Calling Add() inside a goroutine races with Wait():
go func() {
wg.Add(1) // race: may execute after Wait() returns
defer wg.Done()
}()
wg.Wait()main.go:2:5: WaitGroup.Add() called inside goroutine; call Add() before the go statement to avoid racing with Wait()
Goroutine references a WaitGroup but never calls Done() — Wait() blocks forever:
wg.Add(1)
go func() {
doWork() // forgot wg.Done()
}()
wg.Wait() // blocks forevermain.go:2:1: goroutine references WaitGroup "wg" but never calls Done(); this will cause Wait() to block forever
More Done() calls than Add() — panics at runtime:
wg.Add(1)
wg.Done()
wg.Done() // panic: negative WaitGroup countermain.go:3:1: WaitGroup "wg" counter goes negative (more Done() calls than Add()); this will panic at runtime
Goroutine that calls both Wait() and Done() on the same WaitGroup — Wait() blocks before Done() can run:
wg.Add(1)
go func() {
wg.Wait() // blocks forever
wg.Done() // unreachable
}()main.go:2:1: goroutine calls both Wait() and Done() on WaitGroup "wg"; Wait() will block before Done() can execute
Infinite loop with atomic CAS or TryLock but no backoff — burns CPU without progress:
for {
if atomic.CompareAndSwapInt32(&val, 0, 1) {
break
}
// missing: time.Sleep, runtime.Gosched, or select
}main.go:2:2: spin loop with atomic CAS or TryLock but no backoff (time.Sleep, runtime.Gosched, or select); this may livelock under contention
Add time.Sleep or runtime.Gosched() in the retry path to yield CPU.

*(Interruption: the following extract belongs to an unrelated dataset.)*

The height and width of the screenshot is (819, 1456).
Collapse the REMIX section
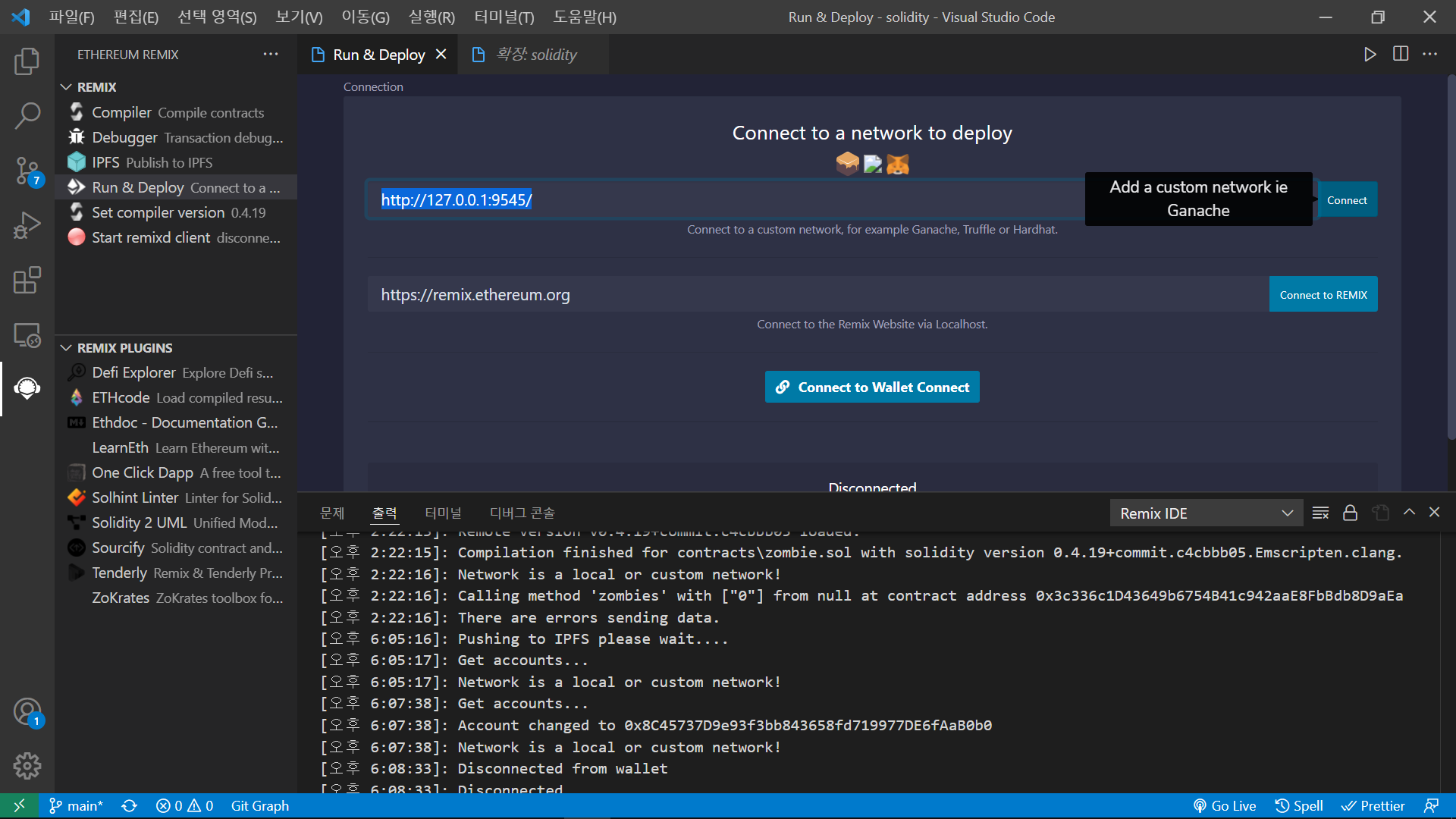[x=67, y=87]
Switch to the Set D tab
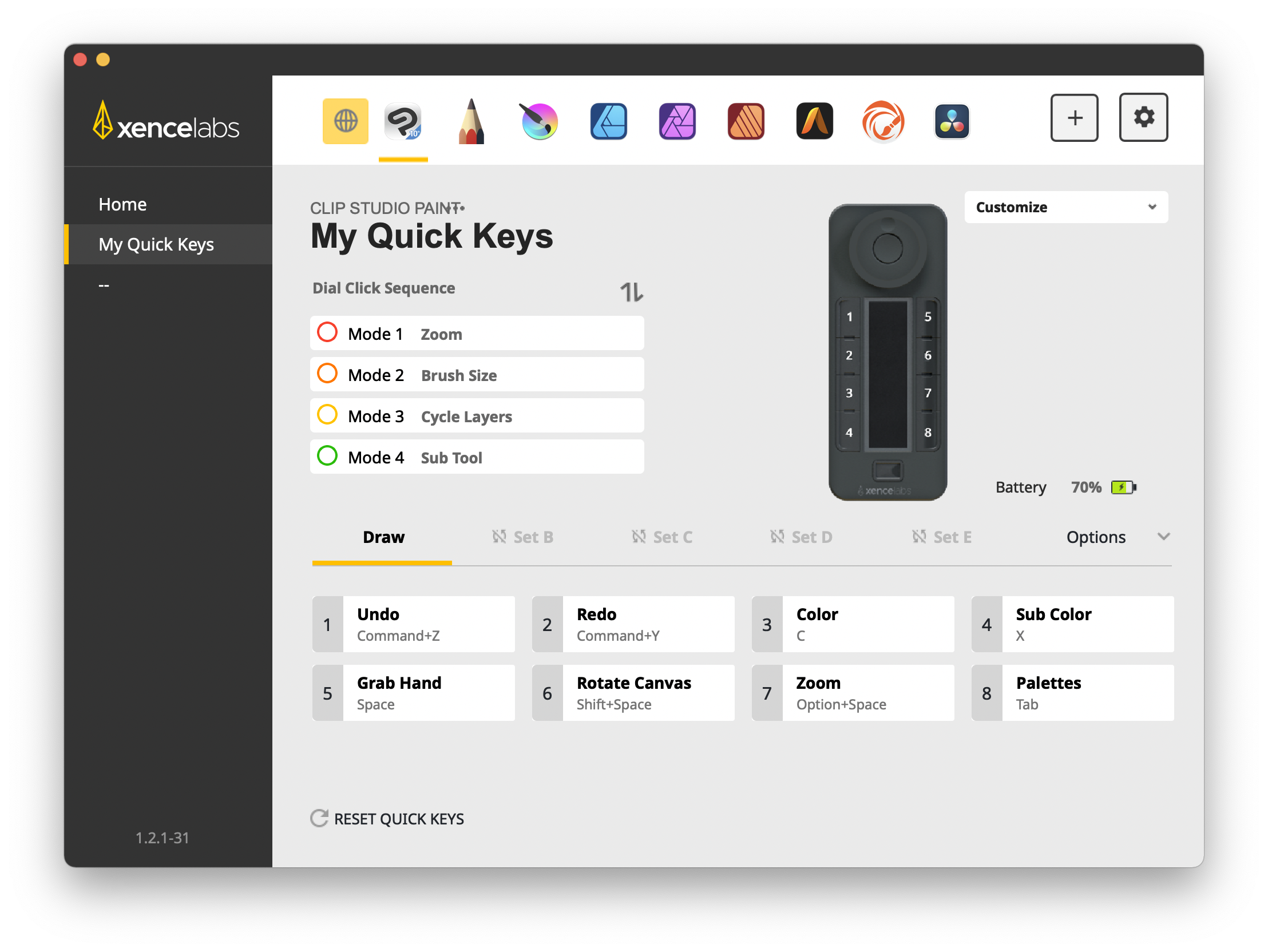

Lock/Unlock in a tight loop without meaningful work — a polling anti-pattern:
for {
mu.Lock()
mu.Unlock()
}main.go:1:1: busy-wait loop: Lock()/Unlock() in a tight loop without meaningful work; use sync.Cond, a channel, or time.Sleep instead
Holding a mutex while performing a blocking operation starves all goroutines waiting for that lock:
mu.Lock()
ch <- data // if ch blocks, every goroutine waiting for mu is starved
mu.Unlock()main.go:2:1: channel send while holding mu (locked at main.go:1:1); this starves other goroutines waiting for the lock
Detected blocking operations: channel send/receive, time.Sleep, select without default.
# .github/workflows/gostall.yml
jobs:
concurrency-check:
runs-on: ubuntu-latest
steps:
- uses: actions/checkout@v4
- uses: actions/setup-go@v5
with:
go-version: stable
- run: go install github.com/erfanmomeniii/gostall/cmd/gostall@latest
- run: gostall ./...Exits non-zero when diagnostics are found. Use -json for machine-parseable output.
import (
"github.com/erfanmomeniii/gostall/pkg/analyzer/deadlock"
"github.com/erfanmomeniii/gostall/pkg/analyzer/livelock"
"github.com/erfanmomeniii/gostall/pkg/analyzer/starvation"
)
// All deadlock analyzers
multichecker.Main(deadlock.Analyzers()...)
// Individual analyzers
singlechecker.Main(livelock.Analyzer)
singlechecker.Main(starvation.Analyzer)Analyzers are standard *analysis.Analyzer values.
gostall performs intra-procedural (single-function) analysis. This is an intentional trade-off: it keeps the tool fast and deterministic, but means some patterns are out of scope.
| Pattern | Why It's Missed | Workaround |
|---|---|---|
| Lock in function A, unlock in function B | No cross-function tracking | Use defer mu.Unlock() immediately after Lock() |
arr[0].mu vs arr[1].mu ordering |
Index expressions collapsed to single ID | Use named mutex fields instead of arrays |
| Deadlock via stdlib internal locks | External code not analyzed | Use -race for runtime detection |
| Channels with dynamic buffer size | Can't resolve non-constant capacity | Use constant buffer sizes |
| Cross-goroutine deadlocks (beyond pipeline pattern) | Would require call-graph + SSA analysis | Use -race and integration tests |
When gostall says there's a bug, there almost certainly is one. When it says nothing, it doesn't mean the code is free of concurrency bugs — it means the bugs it can detect statically weren't found. Use gostall alongside -race, code review, and integration testing for comprehensive coverage.